Avete presente quando eravamo più giovani che a inizio novembre ci preoccupavamo di come passare il Capodanno?
Ecco, mi trovo un po’ in quella situazione, dato che da 9 anni a questa parte, da quando vivo a Buenos Aires, a Natale o subito dopo rientro in Italia e riparto a febbraio.
Contavo di fare la stessa cosa pure nel 2020, quando in Italia è arrivata la seconda ondata, che mi ha indotto ad annullare la prenotazione e a rimandare l’eventuale acquisto del biglietto (ho sentito racconti kafkiani sulle regole per rimborsi o spostamento di date). Dico la verità, oltre sentire la mancanza di amici e parenti, avrei approfittato di un mese intero per andare al cinema e a teatro (questo piano era precedente al Dpcm del 26 ottobre), visto che qui in Argentina non abbiamo la seconda ondata semplicemente perché non è ancora passata la prima.
Che fortunelli, nevvero?
C0sì, malmostosa e demoralizzata, oltretutto con la pioggia che impedisce di usufruire della sola occasione di socialità concessa (incontrarsi all’aria aperta), metto ordine nei miei pensieri e nelle mie emozioni, dopo 4 mesi e mezzo di lockdown stretto, seguiti da 3 flessibili (restano chiusi teatri, cinema, musei, scuole e università – un anno con due sole settimane in presenza – mezzi pubblici solo per i lavoratori essenziali, bar e ristoranti solo con tavolini all’aperto, riunioni nei parchi con 10 persone al massimo).
Per me, emigrata all’estero, la pandemia ha acuito le fragilità nascoste di un progetto migratorio finora di totale successo.
Non che rimpianga di avere scelto di vivere qui, visto che in nessuna parte del mondo ci si salva dal Covid e almeno a Buenos Aires ho un lavoro sicuro che mi piace (vari, in realtà) e sto raccogliendo quanto seminato in questi anni.

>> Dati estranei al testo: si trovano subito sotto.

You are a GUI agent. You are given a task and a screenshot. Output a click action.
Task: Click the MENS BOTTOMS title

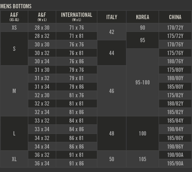[x=16, y=6]
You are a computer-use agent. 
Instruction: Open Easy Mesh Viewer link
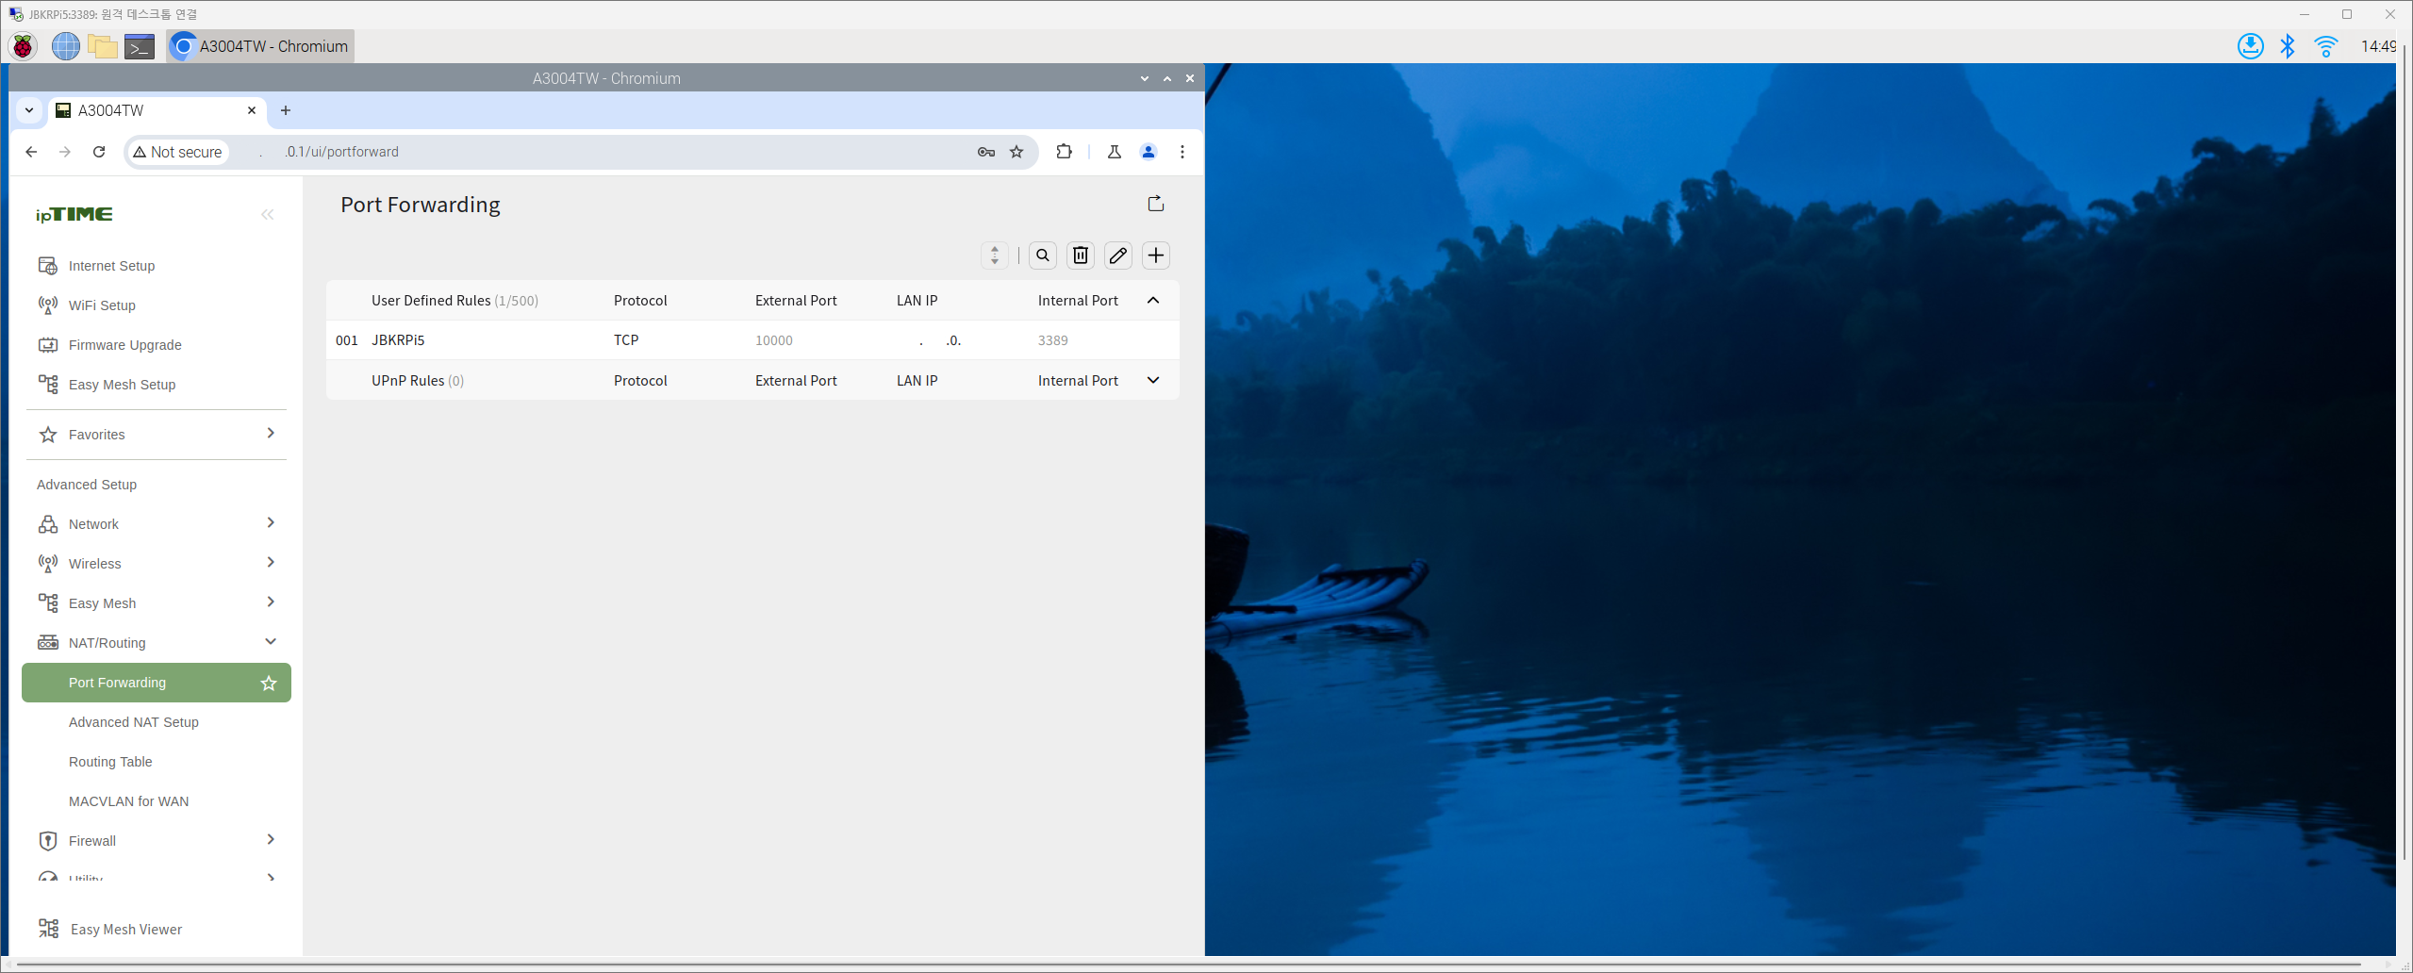coord(126,930)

Eppure, la città grande (che per questo amo tanto), i trasporti vietati e comunque a rischio contagio (certi giorni cammino per 20 km, tutta salute), l’appartamento piccolo (che non ti pesa finché esci alla mattina alle 7 e torni alla sera tardissimo), la coppia scoppiata, il virus che non si ferma mettono a dura prova la tenuta psichica.
In situazioni come queste, ti accorgi che la salvezza dell’expat è, oltre a un efficace inibitore della ricaptazione della serotonina, la rete delle altre expat.
Non tutte amiche intime, ma solidali, semplicemente perché “si fa così”. È un codice etico e anche utilitaristico. Quella che è stata in Italia e rientra con un volo speciale e ti porta una cosa che non saresti mai riuscita a farti arrivare per posta. Quella che ti chiama per tirarti su di morale o che cammina per km per incontrarsi a metà strada. Quella che ti fa ridere ricordando tutti i tipi assurdi con cui siete uscite in questi anni.
Vabbè, ora la pioggia è passata, ci sono tante cose da fare, gli affetti da nutrire, il piacere da coltivare, la bellezza della vita da cercare nelle crepe da dove entra la luce.
E se qualcuno mi chiede cosa farò a Capodanno rispondo che quest’anno vado a letto alle 10.